Bugün çok önemli iki yıl dönümünün idrak edildiğini kaydeden Erdoğan, Erzurum’un düşman işgalinden kurtuluşunun 93′üncü yıl dönümü nedeniyle tüm Erzurumluları, tüm Dadaşları bu vesileyle tebrik ettiğini söyledi. Erdoğan, bugünün aynı zamanda, İstiklal Marşı’nın kabulünün 90′ıncı yıl dönümü olduğunu anımsatarak, bundan 90 yıl önce 12 Mart 1921′de, İstiklal Marşı’nın Türkiye Büyük Millet Meclisi’nde okunduğunu, ayakta dinlendiğini ve gözyaşları içinde, alkışlar içinde kabul edildiğini belirtti.

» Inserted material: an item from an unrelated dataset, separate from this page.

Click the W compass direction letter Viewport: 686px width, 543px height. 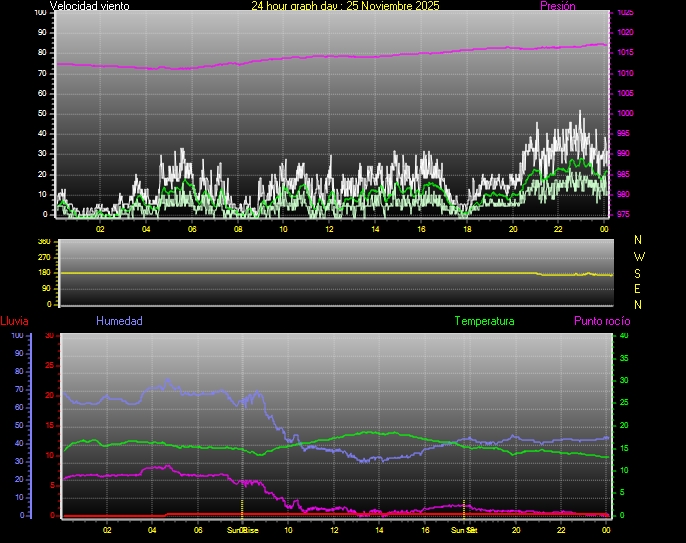(x=639, y=257)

Ümraniye Belediyesi’nin düzenlediği ”11 Farklı Beste ile İstiklal Marşı” törenine katıldığını anlatan Erdoğan, ”Şunu söylemek istiyorum: İstiklal Marşı, bizim yüreğimize nakşolunmuştur. İstiklal Marşı, bizim zihnimize adeta kazınmıştır. İstiklal Marşı, bizim tarihimizdir, bugünümüzdür, istikbalimizdir. Merhum Mehmet Akif, İstiklal Marşı’yla ilgili şunları söylemişti: ‘İstiklal marşı. O şiir bir daha yazılamaz. Onu kimse yazamaz. Onu ben de yazamam. Onu yazmak için, o günleri görmek, o günleri yaşamak lazım. O şiir artık benim değildir. O, milletin malıdır. Benim millete karşı en kıymetli hediyem budur.’ Bu millete en büyük hediyeyi veren, İstiklal Marşı’nın şairi, büyük mütefekkir Mehmet Akif Ersoy’u rahmetle, minnetle yadediyor, Allah ondan razı olsun, mekanı cennet olsun diyorum” diye konuştu. Kurtuluş Savaşı başta olmak üzere tüm şehitleri, tüm gazileri rahmetle ve minnetle yadettiğini ifade eden Erdoğan, kabulünün 90′ıncı yıl dönümünde, İstiklal Marşı’nın son kıtasını bir kez daha paylaşmak istediğini söyledi.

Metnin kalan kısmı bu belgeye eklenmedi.